Sejalan dengan pendapat Ropke (1987) dan Burhan Arif (1990), Yuyun Wirasasmita (1991) berepndapat, bahwa anggota koperasi seharusnya mendapat manfaat khusus dari koperasi, karena sebagai pelanggan sekaligus sebagai pemilik anggota akan mendapat promosi khusus. Kelayakan studi koperasi didasarkan kepada dapat menciptakan manfaaat khusus bagi anggota. Koperasi yang tidak dapat memberikan manfaat khusus bagi anggota tidak memenuhi kelayakan studi. Selanjutnya manfaat yang diperoleh dari koperasi harus senantiasa lebih besar dari manfaat yang dapat diperoleh dari perusahaan non koperasi. Keadaan demikian menunjukkan koperasi yang telah lulus dari “coperative test”. Hal ini berarti pula bahwa koperasi telah lulus dari “market test”, yakni koperasi dapat menghasilkan manfaat-manfaat yang setidak tidaknya sama dengan yang dihasilkan oleh perusahaan non koperasi. Disambping itu koperasi juga harus memenuhi “participation test”. Yakni manfaat itu harus dapat direalisasikan kepada anggotanya.

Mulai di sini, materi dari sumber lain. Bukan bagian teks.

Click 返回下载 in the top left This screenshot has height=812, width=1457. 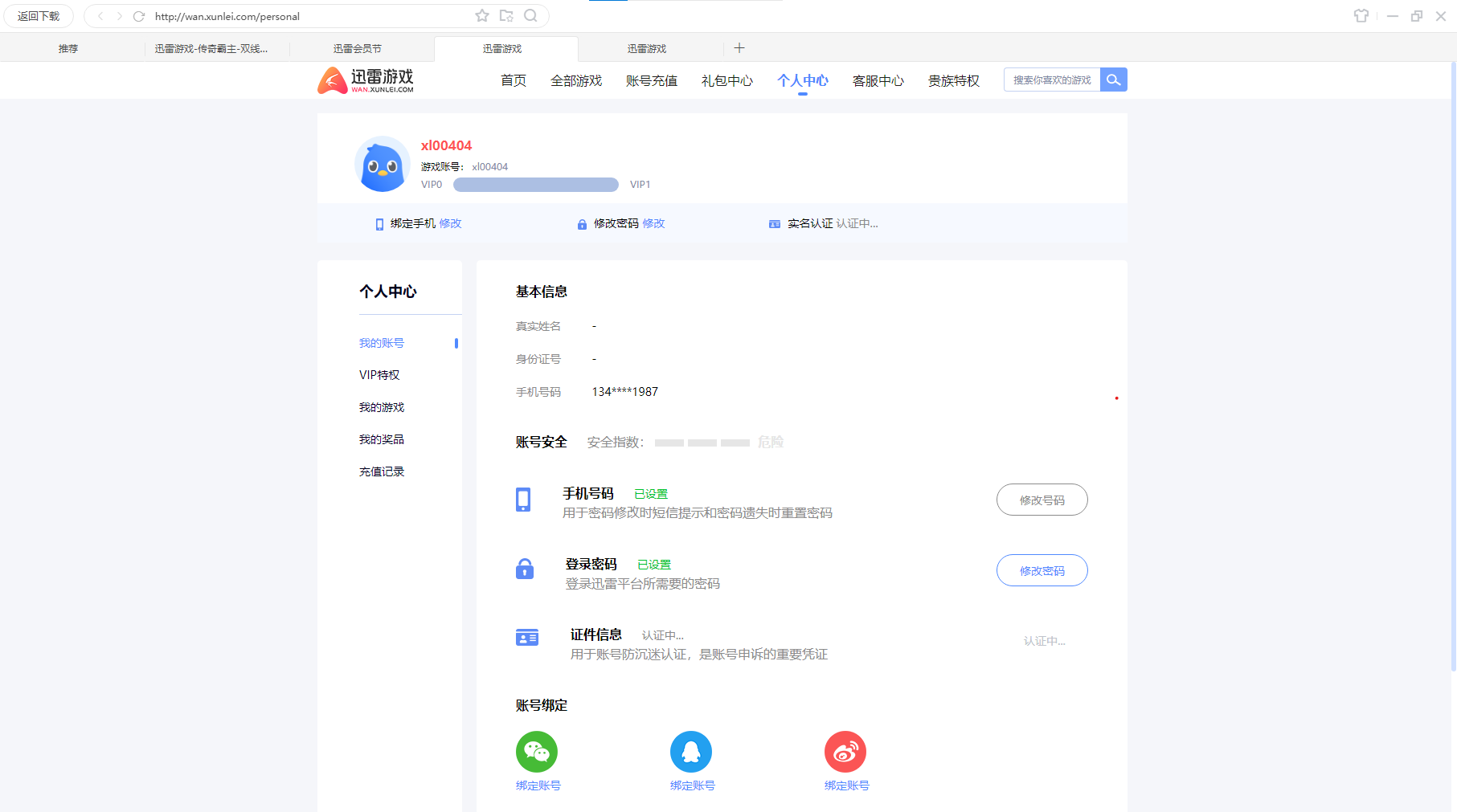click(38, 15)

PERMASALAHAN LEMBAGA PERKOPERASIAN

Koperasi adalah organisasi golongan masyarakat yang potensi ekonominya lemah. Ini tidak berarti bahwa pemilik modal tidak boleh masuk menjadi anggota koperasi sebagai wadah perjuangan ekonomi. Karena itu masalah anggota didalam suatu koperasi meliputi memperluas anggota koperasi dan meningkatkan kulitas anggota (Ninik Widiyanti, 1996): untuk memperluas jumlah anggota perlu berpedoman pada sikap seseorag memandang organisasi yaitu bergantung pada persepsi orang itu sendiri terhadap organisasi (P. Hasibuan, 1986). Pembangunan koperasi dapat diartikan sebagai proses perubahan yang menyangkut kehidupan perkoperasian Indonesia guna mencapai kesejahteraan para anggotanya. Keterlibatan pemerintah dalam koperasi harus mempelancar tercapainya tujuan yang diinginkan, yaitu agar anggota nya mampu mengurus dirinya sendiri atau asas self help. Satu hal yang menandai keberhasilan suatu koperasi ialah jumlah anggota yang makin meningkat (Ign. Sukamdiyo, 1996)

Dengan dikeluarkannya Instruksi Presiden Nomor 18 Tahun 1998 tentang Pemberdaya Koperasi , maka masyarakat diberikan kesempatan yang seluas-luasnya untuk membentuk koperasi , hal ini merupakan reformasi kebijakan dimana sebelum dipedasaan hanya dibuka kesempatan untuk mendirikan Koperasi Unit Desa (KUD). Dengan diterbitkannya Inpres tersebut maka sejumlah jenis/kelompok koperasi menjadi berkembang dengan pesat, antara lain : Koperasi Tani/ Nelayan, Koperasi Serba Usaha, Koperasi Pondok Pesantren, Koperasi Wredatama, dan koperasi lainnya. Dalam pengertian secara umum (Hendar dan Kusnadi, 2002) dapat dinyatakan bahwa ada dua kondisi yang harus dipenuhi oleh koperasi agar menjadi alternatif yagng menarik bagi para anggota dan calon anggotanya, yaitu :
1.      Koperasi harus dapat menghasilkan paling sedikit kelebihan yang sama dengan perusahaan non koperasi. Koperasi harus bisa menjadi pemenang dalam persaingan dan harus mempunyai potensi untuk memberikan “specific advantages” ataau keunggulan khusus para anggotanya .
2.      Bahkan sungguhpun koperasi dapat memenangkan persaingan dalam suatu kondisi khusus, tetapi para anggota tidak dapat berpartisipasi dalam keunggulan itu, mereka akan kehilangn interest mereka untuk tetap tinggal dalam koperasi. Para anggota harus mampu mengendalikan manajemen koperasi dengan cara menuntut agar manajemen itu mampu dan bersedia mempromosikan interest para anggota.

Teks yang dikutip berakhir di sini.